Definition of Pre-Existing Disease 

   

(not applicable for Overseas Travel Insurance)

 

Pre-existing Disease means any condition, ailment, injury or disease:

a)  That is/are diagnosed by a physician within 48 months prior to the effective date of the policy issued by the insurer or

b)  For which medical advice or treatment was recommended by, or received from, a physician within 48 months prior to the effective date of the policy or its reinstatement.

c)  A condition for which any symptoms and or signs if presented and have resulted within three months of the issuance of the policy in a diagnostic illness or medical condition.

 

(Life Insurers may define norms for applicability of PED at Reinstatement)

Pre-existing Disease means any condition, ailment, injury or disease:

a)    That is/are diagnosed by a physician within 48 months prior to the effective date of the policy issued by the insurer or its reinstatement 

or

b)    For which medical advice or treatment was recommended by, or received from, a physician within 48 months prior to the effective date of the policy issued by the insurer or its reinstatement

 

(Life Insurers may define norms for applicability of PED at Reinstatement)

 

c) (Deleted)

 

II.    The following changes shall be effected in Chapter III of the Guidelines on Standardization of Exclusions in Health Insurance Contracts                                 (Ref: IRDAI/HLT/REG/CIR/177/09/2019):

S.no

Reference

Existing

New

1

Exclusion K (Excluded providers: Code- Excl11)

Exclusion K (Excluded providers: Code- Excl11)

 

Expenses incurred towards treatment in any hospital or by any Medical Practitioner or any other provider specifically excluded by the Insurer and disclosed in its website / notified to the policyholders are not admissible.  However, in case of life threatening situations following an accident, expenses up to the stage of stabilization are payable but not the complete claim.

 

 

(Explanation: Details of excluded providers shall be provided with the policy document. Insurers to use various means of communication to notify the policyholders, such as e-mail, SMS about the updated list being uploaded in the website.)
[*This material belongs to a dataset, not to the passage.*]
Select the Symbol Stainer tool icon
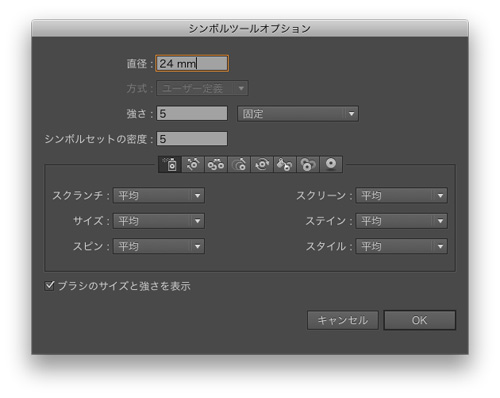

Exclusion K (Excluded providers: Code- Excl11)

 

Expenses incurred towards treatment in any hospital or by any Medical Practitioner or any other provider specifically excluded by the Insurer and disclosed in its website / notified to the policyholders are not admissible.  However, in case of life threatening situations or following an accident, expenses up to the stage of stabilization are payable but not the complete claim.

 

(Explanation: Details of excluded providers shall be provided with the policy document. Insurers to use various means of communication to notify the policyholders, such as e-mail, SMS about the updated list being uploaded in the website.)

 

 

2

Exclusion Q (Birth control, Sterility and Infertility: Code- Excl17)

Exclusion Q (Birth control, Sterility and Infertility: Code- Excl17)

Expenses related to Birth Control, sterility and infertility. This includes:

(i)    Any type of contraception, sterilization

(ii)  Assisted Reproduction services including artificial insemination and advanced reproductive technologies such as IVF, ZIFT, GIFT, ICSI

(iii) Gestational Surrogacy

(iv) Reversal of sterilization

Exclusion Q (Sterility and Infertility: Code- Excl17)

Expenses related to sterility and infertility. This includes:

(i)    Any type of contraception, sterilization

(ii)  Assisted Reproduction services including artificial insemination and advanced reproductive technologies such as IVF, ZIFT, GIFT, ICSI

(iii) Gestational Surrogacy

(iv) Reversal of sterilization

 

Insurers and Third Party Administrators, wherever applicable, are advised to make a note of the above changes and ensure compliance.

 

This has the approval of the competent authority.